───── Given entries
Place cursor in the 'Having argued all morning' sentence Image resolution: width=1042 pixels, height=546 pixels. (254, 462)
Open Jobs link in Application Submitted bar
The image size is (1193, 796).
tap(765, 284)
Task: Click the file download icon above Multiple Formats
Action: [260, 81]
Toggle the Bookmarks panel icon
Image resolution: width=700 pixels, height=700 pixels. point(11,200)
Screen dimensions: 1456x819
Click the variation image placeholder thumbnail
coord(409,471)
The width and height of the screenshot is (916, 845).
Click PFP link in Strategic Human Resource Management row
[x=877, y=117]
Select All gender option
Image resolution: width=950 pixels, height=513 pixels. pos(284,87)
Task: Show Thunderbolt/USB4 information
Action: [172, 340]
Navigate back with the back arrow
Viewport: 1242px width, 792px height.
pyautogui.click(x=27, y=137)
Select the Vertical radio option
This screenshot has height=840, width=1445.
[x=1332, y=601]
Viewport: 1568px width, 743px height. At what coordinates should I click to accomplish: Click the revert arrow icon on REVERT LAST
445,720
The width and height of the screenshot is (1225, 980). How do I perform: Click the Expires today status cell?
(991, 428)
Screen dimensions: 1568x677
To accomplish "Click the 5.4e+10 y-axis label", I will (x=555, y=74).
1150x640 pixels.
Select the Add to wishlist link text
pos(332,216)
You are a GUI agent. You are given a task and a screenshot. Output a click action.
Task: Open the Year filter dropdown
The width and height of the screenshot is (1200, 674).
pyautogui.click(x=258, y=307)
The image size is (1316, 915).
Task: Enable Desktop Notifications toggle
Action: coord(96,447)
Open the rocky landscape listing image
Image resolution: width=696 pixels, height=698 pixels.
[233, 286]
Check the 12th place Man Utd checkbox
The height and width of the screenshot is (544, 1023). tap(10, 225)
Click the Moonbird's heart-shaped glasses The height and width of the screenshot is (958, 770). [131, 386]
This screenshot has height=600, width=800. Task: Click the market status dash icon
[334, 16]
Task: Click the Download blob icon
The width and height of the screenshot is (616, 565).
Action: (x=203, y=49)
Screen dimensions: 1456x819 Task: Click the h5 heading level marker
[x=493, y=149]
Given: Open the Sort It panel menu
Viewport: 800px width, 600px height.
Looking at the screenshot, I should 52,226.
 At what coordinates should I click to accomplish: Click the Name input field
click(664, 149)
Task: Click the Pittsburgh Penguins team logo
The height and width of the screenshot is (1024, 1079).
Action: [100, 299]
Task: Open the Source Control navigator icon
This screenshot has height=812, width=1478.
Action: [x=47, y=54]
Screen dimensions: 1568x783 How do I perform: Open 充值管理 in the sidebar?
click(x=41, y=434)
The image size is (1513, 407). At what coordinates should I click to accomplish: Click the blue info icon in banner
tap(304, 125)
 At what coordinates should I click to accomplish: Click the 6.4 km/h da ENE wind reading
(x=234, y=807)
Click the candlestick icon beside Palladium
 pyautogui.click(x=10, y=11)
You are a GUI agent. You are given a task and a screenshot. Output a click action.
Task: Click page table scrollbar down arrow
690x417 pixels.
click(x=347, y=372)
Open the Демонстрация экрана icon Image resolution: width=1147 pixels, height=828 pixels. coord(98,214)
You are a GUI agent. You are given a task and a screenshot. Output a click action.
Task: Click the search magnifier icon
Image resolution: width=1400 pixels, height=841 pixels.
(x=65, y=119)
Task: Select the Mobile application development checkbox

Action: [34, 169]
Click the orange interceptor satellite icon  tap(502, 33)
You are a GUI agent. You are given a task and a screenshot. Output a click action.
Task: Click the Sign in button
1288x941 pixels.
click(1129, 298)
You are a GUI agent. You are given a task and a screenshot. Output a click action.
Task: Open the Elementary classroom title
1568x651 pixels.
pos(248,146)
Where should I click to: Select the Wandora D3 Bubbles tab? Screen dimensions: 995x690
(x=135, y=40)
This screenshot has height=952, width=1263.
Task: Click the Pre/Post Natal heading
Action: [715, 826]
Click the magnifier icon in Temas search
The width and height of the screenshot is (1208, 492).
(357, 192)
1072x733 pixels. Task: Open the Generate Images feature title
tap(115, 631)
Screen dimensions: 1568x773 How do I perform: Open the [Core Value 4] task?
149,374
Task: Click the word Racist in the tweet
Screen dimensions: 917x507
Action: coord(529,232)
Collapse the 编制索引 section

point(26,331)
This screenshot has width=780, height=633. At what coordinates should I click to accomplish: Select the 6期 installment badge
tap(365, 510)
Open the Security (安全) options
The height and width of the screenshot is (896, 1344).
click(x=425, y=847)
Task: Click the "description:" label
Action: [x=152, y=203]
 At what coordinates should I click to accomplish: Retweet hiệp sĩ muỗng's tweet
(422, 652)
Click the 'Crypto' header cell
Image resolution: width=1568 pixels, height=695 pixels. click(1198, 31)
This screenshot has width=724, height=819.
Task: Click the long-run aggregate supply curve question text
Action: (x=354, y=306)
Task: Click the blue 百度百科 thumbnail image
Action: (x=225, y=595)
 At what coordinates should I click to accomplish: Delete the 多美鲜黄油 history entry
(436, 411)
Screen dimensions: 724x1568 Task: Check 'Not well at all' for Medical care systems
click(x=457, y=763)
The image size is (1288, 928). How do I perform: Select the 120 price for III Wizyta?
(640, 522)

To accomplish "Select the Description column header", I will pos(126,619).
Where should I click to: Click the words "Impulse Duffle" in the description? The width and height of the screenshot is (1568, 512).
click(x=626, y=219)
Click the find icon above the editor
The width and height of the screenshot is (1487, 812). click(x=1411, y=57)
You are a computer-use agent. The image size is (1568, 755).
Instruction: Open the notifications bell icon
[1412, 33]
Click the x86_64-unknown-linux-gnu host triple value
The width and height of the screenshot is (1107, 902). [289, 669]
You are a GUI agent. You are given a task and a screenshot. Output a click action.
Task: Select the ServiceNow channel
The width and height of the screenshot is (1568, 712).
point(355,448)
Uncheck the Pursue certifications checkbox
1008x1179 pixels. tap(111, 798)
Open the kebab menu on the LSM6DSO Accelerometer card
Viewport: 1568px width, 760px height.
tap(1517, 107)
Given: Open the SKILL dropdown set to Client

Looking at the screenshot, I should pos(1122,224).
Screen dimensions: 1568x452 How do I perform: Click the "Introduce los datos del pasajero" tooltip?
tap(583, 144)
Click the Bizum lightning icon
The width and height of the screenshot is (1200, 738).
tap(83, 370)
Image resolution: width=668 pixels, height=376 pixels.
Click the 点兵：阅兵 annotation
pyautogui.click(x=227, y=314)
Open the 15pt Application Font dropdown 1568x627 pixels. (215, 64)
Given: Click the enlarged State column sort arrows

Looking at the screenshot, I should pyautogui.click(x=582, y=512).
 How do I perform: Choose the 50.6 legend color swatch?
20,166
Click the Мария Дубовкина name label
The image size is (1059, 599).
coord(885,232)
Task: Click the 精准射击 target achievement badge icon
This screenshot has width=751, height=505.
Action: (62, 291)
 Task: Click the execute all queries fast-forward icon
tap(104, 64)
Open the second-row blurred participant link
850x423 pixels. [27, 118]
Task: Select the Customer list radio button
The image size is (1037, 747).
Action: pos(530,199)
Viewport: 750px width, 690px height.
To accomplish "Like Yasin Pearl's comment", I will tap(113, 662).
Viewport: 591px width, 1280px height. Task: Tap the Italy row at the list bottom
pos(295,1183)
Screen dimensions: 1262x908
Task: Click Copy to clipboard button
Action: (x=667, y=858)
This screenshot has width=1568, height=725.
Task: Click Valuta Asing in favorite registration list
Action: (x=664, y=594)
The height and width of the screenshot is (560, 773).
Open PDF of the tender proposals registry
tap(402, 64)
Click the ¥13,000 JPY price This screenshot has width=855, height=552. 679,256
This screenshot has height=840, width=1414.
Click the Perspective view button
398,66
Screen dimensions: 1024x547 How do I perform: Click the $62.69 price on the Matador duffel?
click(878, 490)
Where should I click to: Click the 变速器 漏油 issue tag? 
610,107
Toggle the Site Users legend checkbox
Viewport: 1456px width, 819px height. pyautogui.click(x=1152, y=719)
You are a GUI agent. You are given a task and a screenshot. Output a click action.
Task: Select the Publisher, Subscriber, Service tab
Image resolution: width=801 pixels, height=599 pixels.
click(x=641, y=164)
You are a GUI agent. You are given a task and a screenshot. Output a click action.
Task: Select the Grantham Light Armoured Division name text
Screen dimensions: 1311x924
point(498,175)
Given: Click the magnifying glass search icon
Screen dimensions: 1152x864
──────────
_Aim_
Copy out, line for line and unchanged, everything in the data from the line containing "Click the 'Crypto' header cell" down to the line containing "should pyautogui.click(x=582, y=512).", both included.

_Correct response_
Click the 'Crypto' header cell
Image resolution: width=1568 pixels, height=695 pixels. click(1198, 31)
This screenshot has width=724, height=819.
Task: Click the long-run aggregate supply curve question text
Action: (x=354, y=306)
Task: Click the blue 百度百科 thumbnail image
Action: (x=225, y=595)
 At what coordinates should I click to accomplish: Delete the 多美鲜黄油 history entry
(436, 411)
Screen dimensions: 724x1568 Task: Check 'Not well at all' for Medical care systems
click(x=457, y=763)
The image size is (1288, 928). How do I perform: Select the 120 price for III Wizyta?
(640, 522)

To accomplish "Select the Description column header", I will pos(126,619).
Where should I click to: Click the words "Impulse Duffle" in the description? The width and height of the screenshot is (1568, 512).
click(x=626, y=219)
Click the find icon above the editor
The width and height of the screenshot is (1487, 812). click(x=1411, y=57)
You are a computer-use agent. The image size is (1568, 755).
Instruction: Open the notifications bell icon
[1412, 33]
Click the x86_64-unknown-linux-gnu host triple value
The width and height of the screenshot is (1107, 902). [289, 669]
You are a GUI agent. You are given a task and a screenshot. Output a click action.
Task: Select the ServiceNow channel
The width and height of the screenshot is (1568, 712).
point(355,448)
Uncheck the Pursue certifications checkbox
1008x1179 pixels. tap(111, 798)
Open the kebab menu on the LSM6DSO Accelerometer card
Viewport: 1568px width, 760px height.
tap(1517, 107)
Given: Open the SKILL dropdown set to Client

Looking at the screenshot, I should pos(1122,224).
Screen dimensions: 1568x452 How do I perform: Click the "Introduce los datos del pasajero" tooltip?
tap(583, 144)
Click the Bizum lightning icon
The width and height of the screenshot is (1200, 738).
tap(83, 370)
Image resolution: width=668 pixels, height=376 pixels.
Click the 点兵：阅兵 annotation
pyautogui.click(x=227, y=314)
Open the 15pt Application Font dropdown 1568x627 pixels. (215, 64)
Given: Click the enlarged State column sort arrows

Looking at the screenshot, I should pyautogui.click(x=582, y=512).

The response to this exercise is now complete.